Mentre ancora rifletteva sulle parole udite, nella sala apparve un vecchio eremita con i capelli arruffati, con il corpo ricoperto unicamente da un perizoma di antilope e uno strano ciuffo di peli a forma circolare sul petto al centro del quale, molti peli erano scomparsi.
Indra, non appena vide l’ospite, si inchinò in segno di ospitalità, lo fece accomodare e gli offrì acqua e cibo mentre contemplava incuriosito l’austera figura.

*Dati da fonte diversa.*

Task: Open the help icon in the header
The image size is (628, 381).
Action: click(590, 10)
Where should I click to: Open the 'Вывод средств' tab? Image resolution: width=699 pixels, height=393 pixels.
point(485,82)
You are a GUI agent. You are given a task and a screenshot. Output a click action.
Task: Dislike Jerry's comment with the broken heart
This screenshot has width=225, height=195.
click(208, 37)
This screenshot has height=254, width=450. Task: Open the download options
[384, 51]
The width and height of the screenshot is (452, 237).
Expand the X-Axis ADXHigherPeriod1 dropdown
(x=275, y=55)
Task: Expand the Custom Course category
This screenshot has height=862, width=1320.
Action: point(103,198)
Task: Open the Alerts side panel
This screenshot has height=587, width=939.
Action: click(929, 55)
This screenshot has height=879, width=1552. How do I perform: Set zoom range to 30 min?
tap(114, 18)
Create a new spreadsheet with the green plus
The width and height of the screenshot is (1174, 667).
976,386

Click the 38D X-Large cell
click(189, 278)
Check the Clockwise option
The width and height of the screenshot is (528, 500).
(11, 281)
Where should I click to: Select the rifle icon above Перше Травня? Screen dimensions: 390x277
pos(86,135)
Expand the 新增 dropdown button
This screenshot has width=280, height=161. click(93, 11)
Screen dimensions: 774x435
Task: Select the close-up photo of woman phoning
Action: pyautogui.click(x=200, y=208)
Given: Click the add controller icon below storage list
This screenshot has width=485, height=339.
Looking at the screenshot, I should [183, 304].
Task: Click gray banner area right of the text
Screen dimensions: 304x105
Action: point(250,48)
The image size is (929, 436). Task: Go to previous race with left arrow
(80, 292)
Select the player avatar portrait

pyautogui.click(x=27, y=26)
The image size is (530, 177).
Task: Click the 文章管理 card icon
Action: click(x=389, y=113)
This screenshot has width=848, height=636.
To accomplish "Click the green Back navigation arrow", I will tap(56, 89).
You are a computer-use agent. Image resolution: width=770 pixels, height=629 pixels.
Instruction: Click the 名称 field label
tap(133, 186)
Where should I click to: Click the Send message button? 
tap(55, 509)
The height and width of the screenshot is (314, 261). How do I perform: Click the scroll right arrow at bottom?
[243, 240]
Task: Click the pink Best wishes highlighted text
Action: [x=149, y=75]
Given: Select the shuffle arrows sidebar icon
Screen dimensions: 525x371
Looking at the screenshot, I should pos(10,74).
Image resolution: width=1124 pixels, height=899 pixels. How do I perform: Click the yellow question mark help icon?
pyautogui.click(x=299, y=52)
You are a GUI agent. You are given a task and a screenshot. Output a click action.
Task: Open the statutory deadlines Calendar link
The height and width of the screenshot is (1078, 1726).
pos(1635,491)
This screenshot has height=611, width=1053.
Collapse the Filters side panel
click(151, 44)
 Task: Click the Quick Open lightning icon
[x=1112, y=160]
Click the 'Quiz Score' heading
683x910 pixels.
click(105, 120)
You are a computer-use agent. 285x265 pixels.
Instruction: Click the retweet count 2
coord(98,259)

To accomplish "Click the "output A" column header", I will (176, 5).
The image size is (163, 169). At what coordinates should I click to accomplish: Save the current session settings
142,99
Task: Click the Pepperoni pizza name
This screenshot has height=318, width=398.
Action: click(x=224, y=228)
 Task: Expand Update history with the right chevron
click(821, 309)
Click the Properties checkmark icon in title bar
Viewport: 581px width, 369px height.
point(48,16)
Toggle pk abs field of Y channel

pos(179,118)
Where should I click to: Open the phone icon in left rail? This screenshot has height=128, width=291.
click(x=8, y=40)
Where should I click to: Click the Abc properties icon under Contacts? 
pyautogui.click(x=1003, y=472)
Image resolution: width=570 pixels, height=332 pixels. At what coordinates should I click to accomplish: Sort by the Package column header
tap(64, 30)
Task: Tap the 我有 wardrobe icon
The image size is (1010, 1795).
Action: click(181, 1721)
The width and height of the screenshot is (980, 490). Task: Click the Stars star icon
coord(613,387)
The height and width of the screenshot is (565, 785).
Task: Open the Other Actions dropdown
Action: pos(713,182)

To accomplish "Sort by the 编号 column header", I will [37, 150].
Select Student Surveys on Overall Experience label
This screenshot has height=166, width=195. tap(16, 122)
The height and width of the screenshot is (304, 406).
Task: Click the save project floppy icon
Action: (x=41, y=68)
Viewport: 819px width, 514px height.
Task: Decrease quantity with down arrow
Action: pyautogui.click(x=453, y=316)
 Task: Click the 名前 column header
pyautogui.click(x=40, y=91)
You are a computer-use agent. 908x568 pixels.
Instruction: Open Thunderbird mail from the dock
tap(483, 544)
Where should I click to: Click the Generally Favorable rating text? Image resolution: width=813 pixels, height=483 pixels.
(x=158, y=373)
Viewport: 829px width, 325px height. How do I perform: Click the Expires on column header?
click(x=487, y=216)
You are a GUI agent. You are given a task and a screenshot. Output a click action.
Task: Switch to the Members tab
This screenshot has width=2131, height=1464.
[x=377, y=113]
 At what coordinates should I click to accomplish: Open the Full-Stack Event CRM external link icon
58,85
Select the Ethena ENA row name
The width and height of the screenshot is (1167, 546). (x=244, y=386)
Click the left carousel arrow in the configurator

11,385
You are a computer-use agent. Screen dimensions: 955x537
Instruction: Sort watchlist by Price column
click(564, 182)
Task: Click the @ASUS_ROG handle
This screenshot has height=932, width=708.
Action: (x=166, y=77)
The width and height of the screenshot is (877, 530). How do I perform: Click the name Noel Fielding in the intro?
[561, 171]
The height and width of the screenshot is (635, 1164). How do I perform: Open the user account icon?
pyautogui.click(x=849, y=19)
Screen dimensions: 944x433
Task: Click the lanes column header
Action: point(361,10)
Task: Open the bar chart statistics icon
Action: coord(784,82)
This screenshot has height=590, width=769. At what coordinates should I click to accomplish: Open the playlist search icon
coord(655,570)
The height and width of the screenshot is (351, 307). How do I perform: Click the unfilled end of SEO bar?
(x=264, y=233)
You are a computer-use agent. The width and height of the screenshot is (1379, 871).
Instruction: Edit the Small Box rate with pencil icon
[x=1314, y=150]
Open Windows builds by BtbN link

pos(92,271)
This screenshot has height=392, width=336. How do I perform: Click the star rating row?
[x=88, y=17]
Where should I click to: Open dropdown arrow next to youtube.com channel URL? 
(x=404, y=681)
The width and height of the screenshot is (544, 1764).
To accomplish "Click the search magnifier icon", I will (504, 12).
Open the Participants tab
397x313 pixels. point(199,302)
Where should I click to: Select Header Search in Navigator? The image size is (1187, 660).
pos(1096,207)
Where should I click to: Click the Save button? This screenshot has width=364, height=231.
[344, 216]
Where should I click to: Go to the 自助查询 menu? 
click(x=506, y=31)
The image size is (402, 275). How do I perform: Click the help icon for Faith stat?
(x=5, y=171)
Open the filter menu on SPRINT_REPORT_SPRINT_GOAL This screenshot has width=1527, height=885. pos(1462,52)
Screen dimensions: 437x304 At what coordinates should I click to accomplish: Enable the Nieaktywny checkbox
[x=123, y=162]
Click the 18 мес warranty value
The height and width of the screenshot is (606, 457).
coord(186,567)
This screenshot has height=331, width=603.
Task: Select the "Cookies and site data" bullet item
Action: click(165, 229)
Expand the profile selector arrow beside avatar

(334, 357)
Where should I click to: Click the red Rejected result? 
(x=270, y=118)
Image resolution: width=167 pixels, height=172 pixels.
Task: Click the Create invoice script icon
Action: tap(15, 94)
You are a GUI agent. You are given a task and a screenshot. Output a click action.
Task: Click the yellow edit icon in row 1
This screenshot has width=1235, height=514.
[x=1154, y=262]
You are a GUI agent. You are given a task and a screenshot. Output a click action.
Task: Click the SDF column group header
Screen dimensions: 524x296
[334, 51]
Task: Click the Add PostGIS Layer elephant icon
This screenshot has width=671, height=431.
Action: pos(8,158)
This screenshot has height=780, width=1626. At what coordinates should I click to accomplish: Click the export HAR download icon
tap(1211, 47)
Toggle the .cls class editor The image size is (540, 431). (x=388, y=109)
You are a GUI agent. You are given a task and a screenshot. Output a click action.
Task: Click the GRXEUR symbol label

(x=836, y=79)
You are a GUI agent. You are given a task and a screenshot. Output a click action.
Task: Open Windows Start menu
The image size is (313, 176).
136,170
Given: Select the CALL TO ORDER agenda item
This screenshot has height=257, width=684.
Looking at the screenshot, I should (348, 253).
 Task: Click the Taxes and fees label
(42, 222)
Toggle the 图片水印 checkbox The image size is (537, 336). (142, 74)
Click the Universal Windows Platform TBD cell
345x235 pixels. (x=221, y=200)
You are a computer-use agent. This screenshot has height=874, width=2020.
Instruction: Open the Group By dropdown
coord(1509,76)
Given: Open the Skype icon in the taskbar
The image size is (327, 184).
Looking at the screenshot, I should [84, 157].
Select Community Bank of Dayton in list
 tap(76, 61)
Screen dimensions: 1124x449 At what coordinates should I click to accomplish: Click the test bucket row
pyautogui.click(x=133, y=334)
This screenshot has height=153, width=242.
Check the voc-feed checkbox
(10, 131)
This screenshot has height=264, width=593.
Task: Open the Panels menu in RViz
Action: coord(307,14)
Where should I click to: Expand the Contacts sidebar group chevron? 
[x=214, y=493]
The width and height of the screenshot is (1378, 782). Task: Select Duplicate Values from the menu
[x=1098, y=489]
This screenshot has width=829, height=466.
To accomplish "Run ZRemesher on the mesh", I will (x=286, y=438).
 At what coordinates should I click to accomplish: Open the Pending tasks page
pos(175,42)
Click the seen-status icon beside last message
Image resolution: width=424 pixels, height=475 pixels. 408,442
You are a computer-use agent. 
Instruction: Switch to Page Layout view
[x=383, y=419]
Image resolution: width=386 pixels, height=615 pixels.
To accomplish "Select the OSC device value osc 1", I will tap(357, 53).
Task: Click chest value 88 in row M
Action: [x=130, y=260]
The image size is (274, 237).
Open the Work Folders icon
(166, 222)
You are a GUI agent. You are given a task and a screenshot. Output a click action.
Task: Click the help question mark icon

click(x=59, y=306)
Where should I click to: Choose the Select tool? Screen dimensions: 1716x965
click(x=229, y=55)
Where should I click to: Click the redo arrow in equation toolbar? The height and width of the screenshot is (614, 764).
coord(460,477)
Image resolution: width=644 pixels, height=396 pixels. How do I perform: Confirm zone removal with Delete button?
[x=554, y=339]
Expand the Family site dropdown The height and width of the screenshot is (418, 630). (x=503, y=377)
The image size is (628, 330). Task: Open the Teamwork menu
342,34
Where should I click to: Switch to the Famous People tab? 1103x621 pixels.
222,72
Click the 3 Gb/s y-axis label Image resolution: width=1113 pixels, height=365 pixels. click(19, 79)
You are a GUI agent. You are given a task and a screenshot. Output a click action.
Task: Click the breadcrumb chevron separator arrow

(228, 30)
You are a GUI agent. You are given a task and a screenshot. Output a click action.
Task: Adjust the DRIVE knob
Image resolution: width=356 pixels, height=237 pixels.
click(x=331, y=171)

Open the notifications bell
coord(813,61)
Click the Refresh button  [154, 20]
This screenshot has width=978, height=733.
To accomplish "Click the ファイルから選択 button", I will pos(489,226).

“Chi sei sant’uomo?” chiese il fanciullo a questo punto, interpretando il pensiero di Indra. “Da dove vieni e che cosa ti conduce qui? Quale è il significato di questo strano ciuffo di peli che hai sul petto? ”L’asceta sorrise con dolcezza e rispose pazientemente: “Io sono un brahmano e sono venuto per svelare la mia saggezza. La consapevolezza della brevità della vita mi ha spinto a rinunciare ad ogni cosa, non possiedo né ricchezze né legami. Il ciuffo di peli sul mio petto rappresenta simbolicamente il perenne fluire del tempo che è fonte di dolore per gli abitanti del mondo, ma nello stesso tempo insegna loro la saggezza. Ogni volta che un Indra muore, dal centro cade un pelo, quando tutti i peli saranno caduti, morirò anch’io. Come vedi, caro fanciullo, i giorni che mi restano sono pochi. Ogni battito di ciglia di Visnu segna la morte di Brahma, e ogni cosa nei mondi al di sotto della sfera di Brahma non ha consistenza. Per questo motivo mi dedico esclusivamente all’ascesi e alla meditazione. Tutte le gioie terrene e anche quelle celesti sono inconsistenti come un sogno: questa è la sapienza che ho appreso da Siva stesso”.
All’eco delle ultime parole, svanirono sia l’asceta che il fanciullo. Indra aveva ormai compreso che i due visitatori erano Siva e Visnu stessi, apparsi per insegnarli una grande verità. Rimasto solo e ancora profondamente turbato dalle parole udite, Indra convocò Visvakarma e dopo averlo ricompensato per i suoi servigi, ringraziandolo lo congedò. Non provava più alcun desiderio di esaltare il suo splendore celeste, anzi, sentiva nascere il desiderio di ritirarsi per sempre alla vita ascetica. Chiese consiglio a Briaspati, il guru degli Dei, il quale gli ricordò l’importanza di assolvere al suo dovere di sovrano, perciò Indra tornò sul suo trono per regnare con grande equilibrio e giustizia.